→ Stated goal: Copy out the lines below without changes, from the line containing "This screenshot has width=1280, height=720. Task: Click" through the line containing "[x=572, y=446]", including both of those lines.
-*-*-
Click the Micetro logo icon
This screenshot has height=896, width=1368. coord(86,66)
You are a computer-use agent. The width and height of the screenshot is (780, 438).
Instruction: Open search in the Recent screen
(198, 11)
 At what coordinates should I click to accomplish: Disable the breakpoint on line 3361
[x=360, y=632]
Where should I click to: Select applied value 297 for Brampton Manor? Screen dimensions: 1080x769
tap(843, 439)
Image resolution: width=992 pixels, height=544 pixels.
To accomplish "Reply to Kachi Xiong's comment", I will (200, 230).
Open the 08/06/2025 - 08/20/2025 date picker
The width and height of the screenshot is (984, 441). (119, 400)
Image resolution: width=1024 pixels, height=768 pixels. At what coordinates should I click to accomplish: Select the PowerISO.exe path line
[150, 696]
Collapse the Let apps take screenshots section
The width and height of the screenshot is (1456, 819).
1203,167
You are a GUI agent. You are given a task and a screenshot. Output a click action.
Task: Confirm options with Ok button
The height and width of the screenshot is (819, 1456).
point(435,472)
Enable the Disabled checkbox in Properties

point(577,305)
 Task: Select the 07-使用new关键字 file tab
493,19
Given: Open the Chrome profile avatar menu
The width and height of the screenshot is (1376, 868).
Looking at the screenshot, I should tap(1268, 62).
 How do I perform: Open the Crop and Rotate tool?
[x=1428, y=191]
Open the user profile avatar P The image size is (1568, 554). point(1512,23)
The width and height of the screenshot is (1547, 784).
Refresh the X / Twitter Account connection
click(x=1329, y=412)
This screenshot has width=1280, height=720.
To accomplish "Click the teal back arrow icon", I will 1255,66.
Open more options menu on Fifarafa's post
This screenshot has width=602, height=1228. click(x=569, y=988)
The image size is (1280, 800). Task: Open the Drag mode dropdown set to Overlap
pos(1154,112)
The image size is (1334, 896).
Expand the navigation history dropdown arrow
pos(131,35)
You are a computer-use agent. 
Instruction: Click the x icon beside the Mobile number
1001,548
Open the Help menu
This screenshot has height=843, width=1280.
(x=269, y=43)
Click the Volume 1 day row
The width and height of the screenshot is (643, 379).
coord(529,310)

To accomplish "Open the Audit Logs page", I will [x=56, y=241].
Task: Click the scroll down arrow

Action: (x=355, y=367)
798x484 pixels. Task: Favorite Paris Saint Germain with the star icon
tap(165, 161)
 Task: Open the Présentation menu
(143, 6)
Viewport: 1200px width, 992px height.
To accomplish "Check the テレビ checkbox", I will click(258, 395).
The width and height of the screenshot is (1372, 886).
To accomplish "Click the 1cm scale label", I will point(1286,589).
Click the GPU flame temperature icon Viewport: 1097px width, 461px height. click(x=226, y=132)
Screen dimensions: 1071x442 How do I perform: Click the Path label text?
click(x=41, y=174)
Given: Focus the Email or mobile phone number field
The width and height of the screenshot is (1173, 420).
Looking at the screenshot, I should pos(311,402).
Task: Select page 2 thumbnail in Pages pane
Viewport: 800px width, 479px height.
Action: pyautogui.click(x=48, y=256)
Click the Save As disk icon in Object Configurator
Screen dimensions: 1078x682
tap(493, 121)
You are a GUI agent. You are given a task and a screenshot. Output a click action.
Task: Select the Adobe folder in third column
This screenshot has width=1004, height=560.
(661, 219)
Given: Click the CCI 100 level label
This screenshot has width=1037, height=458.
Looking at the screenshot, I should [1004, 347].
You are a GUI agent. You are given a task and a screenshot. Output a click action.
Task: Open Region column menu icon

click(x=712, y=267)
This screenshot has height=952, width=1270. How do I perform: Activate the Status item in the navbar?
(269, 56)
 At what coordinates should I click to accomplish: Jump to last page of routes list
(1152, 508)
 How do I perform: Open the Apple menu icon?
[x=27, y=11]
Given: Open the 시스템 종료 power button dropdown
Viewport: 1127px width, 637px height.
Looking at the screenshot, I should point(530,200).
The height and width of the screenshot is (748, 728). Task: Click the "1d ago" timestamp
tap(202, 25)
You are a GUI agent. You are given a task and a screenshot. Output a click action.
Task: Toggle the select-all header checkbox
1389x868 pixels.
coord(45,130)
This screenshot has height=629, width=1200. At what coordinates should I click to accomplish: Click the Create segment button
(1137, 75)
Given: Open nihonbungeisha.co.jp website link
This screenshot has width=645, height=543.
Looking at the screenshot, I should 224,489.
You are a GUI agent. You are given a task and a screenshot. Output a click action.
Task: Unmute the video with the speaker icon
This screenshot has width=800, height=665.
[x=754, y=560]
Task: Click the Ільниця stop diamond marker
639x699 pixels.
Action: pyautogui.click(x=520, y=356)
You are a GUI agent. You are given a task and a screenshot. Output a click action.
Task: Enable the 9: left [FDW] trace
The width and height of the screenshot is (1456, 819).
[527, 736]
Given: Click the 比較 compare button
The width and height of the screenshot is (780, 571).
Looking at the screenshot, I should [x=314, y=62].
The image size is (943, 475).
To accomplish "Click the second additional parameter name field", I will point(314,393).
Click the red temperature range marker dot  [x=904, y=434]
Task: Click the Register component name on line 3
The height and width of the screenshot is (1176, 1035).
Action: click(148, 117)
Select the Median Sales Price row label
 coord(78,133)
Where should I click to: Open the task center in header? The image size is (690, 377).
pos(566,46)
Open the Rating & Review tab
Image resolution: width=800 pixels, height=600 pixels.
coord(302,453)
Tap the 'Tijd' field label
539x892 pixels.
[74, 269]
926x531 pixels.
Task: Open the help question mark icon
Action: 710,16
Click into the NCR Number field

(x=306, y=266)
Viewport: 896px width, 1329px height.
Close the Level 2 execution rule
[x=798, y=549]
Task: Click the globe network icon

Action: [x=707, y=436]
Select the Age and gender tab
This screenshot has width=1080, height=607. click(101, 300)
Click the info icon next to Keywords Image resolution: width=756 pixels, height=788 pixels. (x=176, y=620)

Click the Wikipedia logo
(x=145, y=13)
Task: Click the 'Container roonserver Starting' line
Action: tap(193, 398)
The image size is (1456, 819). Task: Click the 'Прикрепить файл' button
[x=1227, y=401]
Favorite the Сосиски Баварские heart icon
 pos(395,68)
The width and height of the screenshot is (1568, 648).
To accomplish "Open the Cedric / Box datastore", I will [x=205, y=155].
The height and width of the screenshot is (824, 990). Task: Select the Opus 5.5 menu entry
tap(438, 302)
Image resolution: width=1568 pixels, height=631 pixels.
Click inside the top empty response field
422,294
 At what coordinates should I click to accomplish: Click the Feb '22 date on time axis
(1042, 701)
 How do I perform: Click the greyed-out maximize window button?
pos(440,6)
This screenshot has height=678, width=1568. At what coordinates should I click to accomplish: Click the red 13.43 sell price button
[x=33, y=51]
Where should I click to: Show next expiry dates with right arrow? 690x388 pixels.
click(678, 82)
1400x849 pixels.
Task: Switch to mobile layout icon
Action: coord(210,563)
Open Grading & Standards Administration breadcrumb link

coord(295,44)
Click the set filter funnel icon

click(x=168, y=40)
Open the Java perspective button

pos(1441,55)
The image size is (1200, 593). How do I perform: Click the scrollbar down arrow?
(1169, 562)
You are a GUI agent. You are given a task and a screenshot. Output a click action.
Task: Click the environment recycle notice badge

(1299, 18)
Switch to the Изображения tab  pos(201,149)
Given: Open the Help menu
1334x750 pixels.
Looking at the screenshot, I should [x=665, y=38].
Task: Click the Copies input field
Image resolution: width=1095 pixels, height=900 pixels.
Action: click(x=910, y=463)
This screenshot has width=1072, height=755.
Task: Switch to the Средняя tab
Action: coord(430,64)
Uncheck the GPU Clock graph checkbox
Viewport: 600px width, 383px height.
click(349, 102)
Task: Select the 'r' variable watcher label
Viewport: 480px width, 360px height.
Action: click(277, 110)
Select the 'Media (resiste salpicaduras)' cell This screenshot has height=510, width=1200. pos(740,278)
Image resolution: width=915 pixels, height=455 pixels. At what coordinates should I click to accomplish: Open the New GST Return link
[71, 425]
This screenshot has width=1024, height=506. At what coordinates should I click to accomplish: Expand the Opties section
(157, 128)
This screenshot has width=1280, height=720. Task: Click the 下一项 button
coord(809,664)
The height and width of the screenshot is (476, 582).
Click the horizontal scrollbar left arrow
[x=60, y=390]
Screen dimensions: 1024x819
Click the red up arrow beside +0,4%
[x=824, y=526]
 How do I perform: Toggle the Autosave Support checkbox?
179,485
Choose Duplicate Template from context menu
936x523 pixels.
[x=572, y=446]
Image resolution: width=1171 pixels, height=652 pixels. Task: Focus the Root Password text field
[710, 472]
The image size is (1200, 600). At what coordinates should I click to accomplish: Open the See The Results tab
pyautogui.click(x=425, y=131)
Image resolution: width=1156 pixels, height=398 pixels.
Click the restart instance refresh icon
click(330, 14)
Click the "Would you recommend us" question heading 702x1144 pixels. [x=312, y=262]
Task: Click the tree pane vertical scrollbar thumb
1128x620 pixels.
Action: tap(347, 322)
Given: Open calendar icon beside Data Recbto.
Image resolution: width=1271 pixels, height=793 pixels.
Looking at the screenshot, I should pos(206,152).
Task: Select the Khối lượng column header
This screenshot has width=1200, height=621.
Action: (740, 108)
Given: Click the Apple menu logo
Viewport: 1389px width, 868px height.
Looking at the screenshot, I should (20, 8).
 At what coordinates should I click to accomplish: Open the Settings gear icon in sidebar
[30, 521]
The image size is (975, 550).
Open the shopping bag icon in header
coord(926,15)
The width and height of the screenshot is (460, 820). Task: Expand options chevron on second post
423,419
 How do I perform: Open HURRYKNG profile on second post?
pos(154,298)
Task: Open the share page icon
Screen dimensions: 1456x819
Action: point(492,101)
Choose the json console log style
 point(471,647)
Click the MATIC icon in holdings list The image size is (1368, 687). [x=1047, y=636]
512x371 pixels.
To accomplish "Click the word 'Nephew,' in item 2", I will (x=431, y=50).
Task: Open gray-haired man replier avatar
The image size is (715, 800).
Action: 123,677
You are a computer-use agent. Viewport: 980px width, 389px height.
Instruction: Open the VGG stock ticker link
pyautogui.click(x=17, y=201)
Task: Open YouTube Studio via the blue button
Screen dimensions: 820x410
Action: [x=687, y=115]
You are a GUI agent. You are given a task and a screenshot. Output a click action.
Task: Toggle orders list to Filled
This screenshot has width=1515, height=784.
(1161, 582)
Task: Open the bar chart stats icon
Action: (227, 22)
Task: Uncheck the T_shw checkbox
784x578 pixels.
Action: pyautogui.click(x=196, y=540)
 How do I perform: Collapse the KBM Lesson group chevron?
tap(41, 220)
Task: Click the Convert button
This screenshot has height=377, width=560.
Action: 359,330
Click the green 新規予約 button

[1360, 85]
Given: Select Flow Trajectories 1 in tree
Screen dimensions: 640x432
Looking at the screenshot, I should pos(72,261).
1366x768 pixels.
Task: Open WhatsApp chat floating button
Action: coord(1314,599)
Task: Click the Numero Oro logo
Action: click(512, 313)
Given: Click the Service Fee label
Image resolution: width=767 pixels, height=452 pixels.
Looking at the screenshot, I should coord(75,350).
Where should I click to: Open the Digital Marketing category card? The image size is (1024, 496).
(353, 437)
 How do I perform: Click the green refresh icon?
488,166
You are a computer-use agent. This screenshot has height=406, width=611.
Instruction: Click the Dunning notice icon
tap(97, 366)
-*-*-
→ Full output:
This screenshot has width=1280, height=720. Task: Click the 下一项 button
coord(809,664)
The height and width of the screenshot is (476, 582).
Click the horizontal scrollbar left arrow
[x=60, y=390]
Screen dimensions: 1024x819
Click the red up arrow beside +0,4%
[x=824, y=526]
 How do I perform: Toggle the Autosave Support checkbox?
179,485
Choose Duplicate Template from context menu
936x523 pixels.
[x=572, y=446]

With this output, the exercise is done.